30 Summary

This module provided an introduction to item analysis in cognitive and noncognitive testing, with some guidelines on collecting and scoring pilot data, and an overview of five types of statistics used to examine item level performance, including item difficulty, item discrimination, internal consistency, option analysis, and differential item functioning. These statistics are used together to identify items that contribute or detract from the quality of a measure.

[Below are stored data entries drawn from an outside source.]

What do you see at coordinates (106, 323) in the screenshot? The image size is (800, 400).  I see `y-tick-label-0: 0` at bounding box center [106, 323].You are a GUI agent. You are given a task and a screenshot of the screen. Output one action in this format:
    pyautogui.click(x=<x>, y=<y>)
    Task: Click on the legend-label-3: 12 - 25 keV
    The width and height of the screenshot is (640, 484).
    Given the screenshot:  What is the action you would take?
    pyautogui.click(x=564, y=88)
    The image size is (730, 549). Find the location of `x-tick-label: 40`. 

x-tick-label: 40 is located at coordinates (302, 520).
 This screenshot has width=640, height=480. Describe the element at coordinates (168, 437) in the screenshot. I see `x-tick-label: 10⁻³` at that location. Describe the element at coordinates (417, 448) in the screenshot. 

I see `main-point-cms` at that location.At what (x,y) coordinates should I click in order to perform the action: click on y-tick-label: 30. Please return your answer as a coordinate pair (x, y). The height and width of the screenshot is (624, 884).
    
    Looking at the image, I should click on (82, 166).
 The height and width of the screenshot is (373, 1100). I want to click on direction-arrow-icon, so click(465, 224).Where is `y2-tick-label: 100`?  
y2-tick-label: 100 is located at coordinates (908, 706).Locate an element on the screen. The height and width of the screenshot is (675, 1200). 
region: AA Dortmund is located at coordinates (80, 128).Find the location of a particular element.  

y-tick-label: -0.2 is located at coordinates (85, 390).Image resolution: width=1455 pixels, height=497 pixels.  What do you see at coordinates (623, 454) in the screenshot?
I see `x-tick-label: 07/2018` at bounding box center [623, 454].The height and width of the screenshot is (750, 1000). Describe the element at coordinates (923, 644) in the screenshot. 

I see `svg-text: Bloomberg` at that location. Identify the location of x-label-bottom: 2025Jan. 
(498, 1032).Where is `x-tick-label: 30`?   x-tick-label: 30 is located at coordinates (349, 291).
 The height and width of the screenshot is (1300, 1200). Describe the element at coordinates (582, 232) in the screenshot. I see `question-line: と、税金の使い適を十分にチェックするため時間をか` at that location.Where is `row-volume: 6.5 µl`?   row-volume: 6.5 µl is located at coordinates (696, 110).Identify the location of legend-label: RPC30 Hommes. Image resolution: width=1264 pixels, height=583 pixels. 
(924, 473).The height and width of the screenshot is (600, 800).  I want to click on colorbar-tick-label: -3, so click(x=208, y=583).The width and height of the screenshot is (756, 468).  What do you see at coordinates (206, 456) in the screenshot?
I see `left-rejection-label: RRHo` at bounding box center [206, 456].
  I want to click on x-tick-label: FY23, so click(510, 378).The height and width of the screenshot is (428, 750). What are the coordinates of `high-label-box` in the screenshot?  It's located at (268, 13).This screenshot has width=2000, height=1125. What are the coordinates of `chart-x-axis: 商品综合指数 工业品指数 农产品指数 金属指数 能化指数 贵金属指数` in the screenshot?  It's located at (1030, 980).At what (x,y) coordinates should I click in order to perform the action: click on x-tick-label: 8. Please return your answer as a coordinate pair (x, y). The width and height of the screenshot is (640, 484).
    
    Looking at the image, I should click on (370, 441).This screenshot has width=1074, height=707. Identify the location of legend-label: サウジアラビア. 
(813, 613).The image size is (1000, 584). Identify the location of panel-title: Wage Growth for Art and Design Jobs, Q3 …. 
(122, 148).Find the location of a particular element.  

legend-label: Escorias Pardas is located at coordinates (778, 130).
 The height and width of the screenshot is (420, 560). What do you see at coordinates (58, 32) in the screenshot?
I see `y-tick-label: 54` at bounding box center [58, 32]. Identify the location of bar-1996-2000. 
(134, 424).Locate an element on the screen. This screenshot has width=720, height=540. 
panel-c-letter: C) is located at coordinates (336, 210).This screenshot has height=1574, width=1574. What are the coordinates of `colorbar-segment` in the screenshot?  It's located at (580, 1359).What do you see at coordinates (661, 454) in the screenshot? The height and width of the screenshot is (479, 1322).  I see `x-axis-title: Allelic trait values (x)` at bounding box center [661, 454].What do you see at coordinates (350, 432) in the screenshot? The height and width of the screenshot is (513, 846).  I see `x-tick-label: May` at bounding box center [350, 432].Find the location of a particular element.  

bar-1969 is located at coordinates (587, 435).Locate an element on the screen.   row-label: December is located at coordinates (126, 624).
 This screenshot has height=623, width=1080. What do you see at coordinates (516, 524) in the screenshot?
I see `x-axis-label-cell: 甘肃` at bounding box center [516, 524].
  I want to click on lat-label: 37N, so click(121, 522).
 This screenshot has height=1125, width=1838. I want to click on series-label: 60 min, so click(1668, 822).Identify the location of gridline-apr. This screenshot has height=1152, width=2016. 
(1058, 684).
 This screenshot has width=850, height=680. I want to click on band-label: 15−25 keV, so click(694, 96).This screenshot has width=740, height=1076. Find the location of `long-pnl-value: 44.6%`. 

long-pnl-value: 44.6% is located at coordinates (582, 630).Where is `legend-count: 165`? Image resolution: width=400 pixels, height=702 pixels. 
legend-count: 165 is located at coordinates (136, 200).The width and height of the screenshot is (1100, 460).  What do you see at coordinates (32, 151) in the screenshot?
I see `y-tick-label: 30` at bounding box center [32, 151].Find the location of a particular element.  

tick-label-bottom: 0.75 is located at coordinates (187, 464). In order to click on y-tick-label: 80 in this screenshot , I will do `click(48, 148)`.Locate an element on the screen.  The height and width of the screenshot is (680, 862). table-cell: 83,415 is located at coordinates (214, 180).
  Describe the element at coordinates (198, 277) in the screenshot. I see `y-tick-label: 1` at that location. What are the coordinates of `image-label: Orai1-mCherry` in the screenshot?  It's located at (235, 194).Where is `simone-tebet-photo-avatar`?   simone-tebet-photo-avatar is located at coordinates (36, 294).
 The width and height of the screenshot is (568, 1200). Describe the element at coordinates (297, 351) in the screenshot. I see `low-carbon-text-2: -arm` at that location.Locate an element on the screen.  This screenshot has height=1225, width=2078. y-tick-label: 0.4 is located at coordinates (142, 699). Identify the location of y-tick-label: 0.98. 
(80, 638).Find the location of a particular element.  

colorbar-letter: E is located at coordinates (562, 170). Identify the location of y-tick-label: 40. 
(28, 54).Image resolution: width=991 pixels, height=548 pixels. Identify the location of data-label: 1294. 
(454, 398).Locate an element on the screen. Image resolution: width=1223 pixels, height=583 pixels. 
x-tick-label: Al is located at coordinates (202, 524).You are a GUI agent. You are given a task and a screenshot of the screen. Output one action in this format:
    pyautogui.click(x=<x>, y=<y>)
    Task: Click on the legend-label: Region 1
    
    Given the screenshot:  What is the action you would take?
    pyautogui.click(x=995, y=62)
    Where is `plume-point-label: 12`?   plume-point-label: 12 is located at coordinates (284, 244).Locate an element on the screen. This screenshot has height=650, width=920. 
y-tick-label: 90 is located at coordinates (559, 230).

Item analysis, as described in this module, is based on a CTT model of test performance. We have assumed that a single construct is being measured, and that item analysis results are based on a representative sample from our population of test takers. Module 31 builds on the concepts introduced here by extending them to the more complex but also more popular IRT model of test performance.

30.1 Exercises

Explain why we should be cautious about interpreting item analysis results based on pilot data.
For an item with high discrimination, how should $p$-values on the item compare when calculated separately for two groups that differ in their true mean abilities?
Why is discrimination usually lower for CITC as compared with ITC for a given item?
What features of certain response options, in terms of the item content itself, would make them stand out as problematic within a option analysis?
Explain how AID is used to identify items contributing to internal consistency.
Conduct an item analysis on the PISA09 reading items for students in Great Britain (PISA09$cnt == "GBR"). Examine and interpret results for item difficulty, discrimination, and AID.
Conduct a option analysis on SR reading item r414q09, with an interpretation of results.